Maybe if we change the name of a year to a "dodecamonth" people will remember! (I have trouble with the solids, too, along with "biennial" vs. "biannual." I have to look that up every time.)

Then "month" to "hentriacontaday". (What even does the "conta" mean?) Which would result in a year being "dodecahentriacontaday".

Careful, months aren't all the same length. And I think a dodecawhatsit would only be 360 days.
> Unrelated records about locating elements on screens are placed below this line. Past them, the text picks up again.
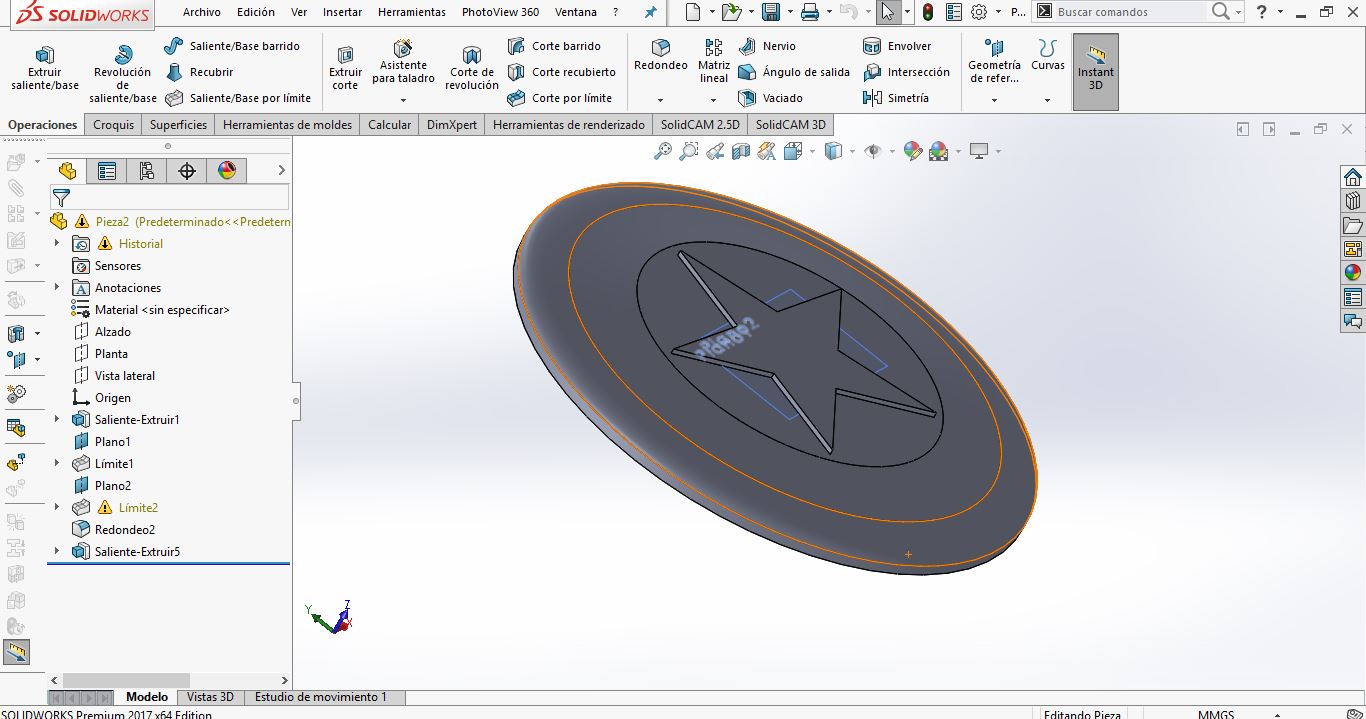Click the Simetría tool

click(x=896, y=98)
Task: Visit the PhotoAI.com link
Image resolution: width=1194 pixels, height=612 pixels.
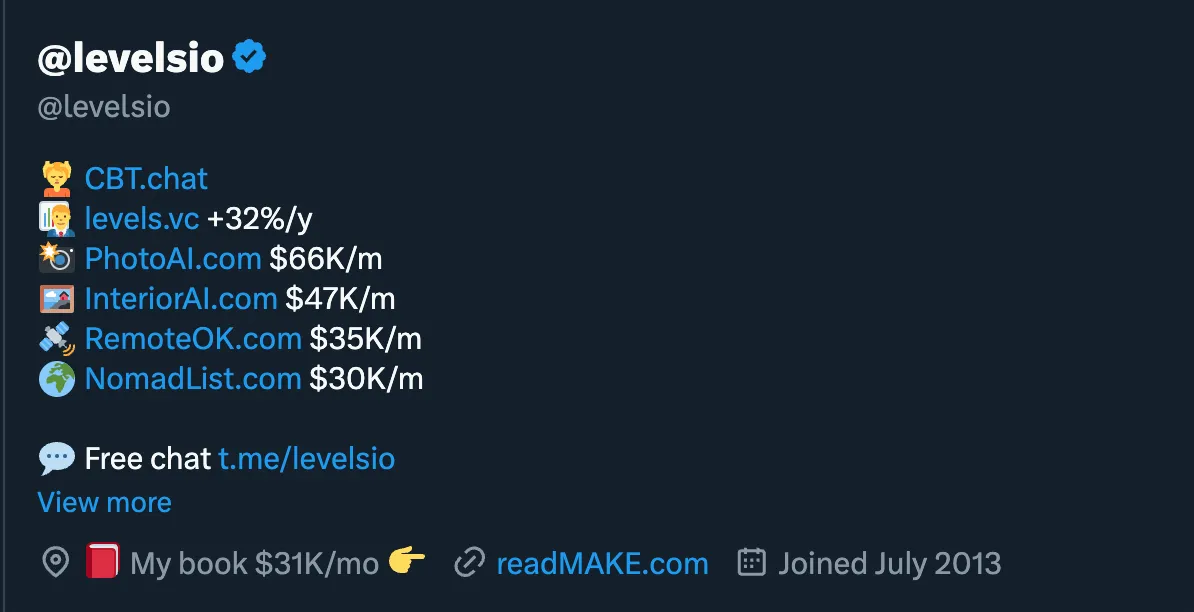Action: pos(173,259)
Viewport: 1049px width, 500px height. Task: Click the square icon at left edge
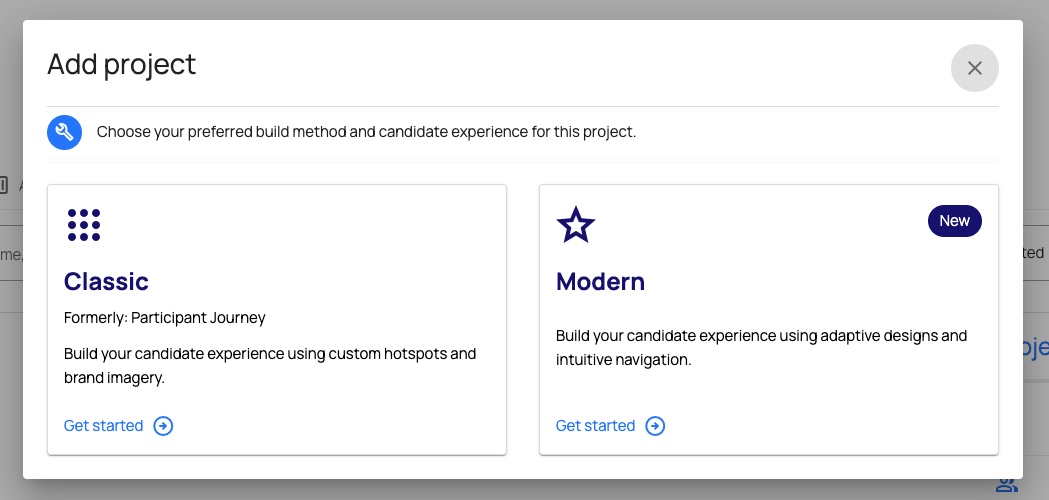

True. Using @bubgamer07_bungamer0's

(and extending it to yoctosecond, and month names, not year names)
28: (February, normal year)
octaicosatetraicosahexacontahexacontachiliachiliachiliachiliachiliachiliachiliachiliachilia-yoctosecond
29: (February, leap year)
enneaicosatetraicosahexacontahexacontachiliachiliachiliachiliachiliachiliachiliachiliachilia-yoctosecond
30: (April, June, September, November)
triacontatetraicosahexacontahexacontachiliachiliachiliachiliachiliachiliachiliachiliachilia-yoctosecond
31: (January, March, May, July, August, October, December)
hentriacontatetraicosahexacontahexacontachiliachiliachiliachiliachiliachiliachiliachiliachilia-yoctosecond

I don't think a prefix past "yocto-" has been made yet, and I don't know how to encapsulate three slightly different parts into one. (For making a word for "year", based on "yoctosecond" and prefixes)

The Geezer stands in awe. I want to buy you guys a beer.

Or a rootbeer for youngers... :grinning:

I would prefer rootbeer.

So would I.

So would I, actually, even though I'm not a minor. Beer tastes like what it looks like.

I would imagine you would. (English has weird spelling (the "l" in "would"), but it isn't completely terrible; see this article by Mark Rosenfelder.)

One approach could be to generate a random integer within a desired range and then divide it by a suitable scaling factor to obtain a decimal fraction. For example, if you want a decimal fraction between 0 and 1, you could generate a random integer between 0 and 100 and then divide it by 100.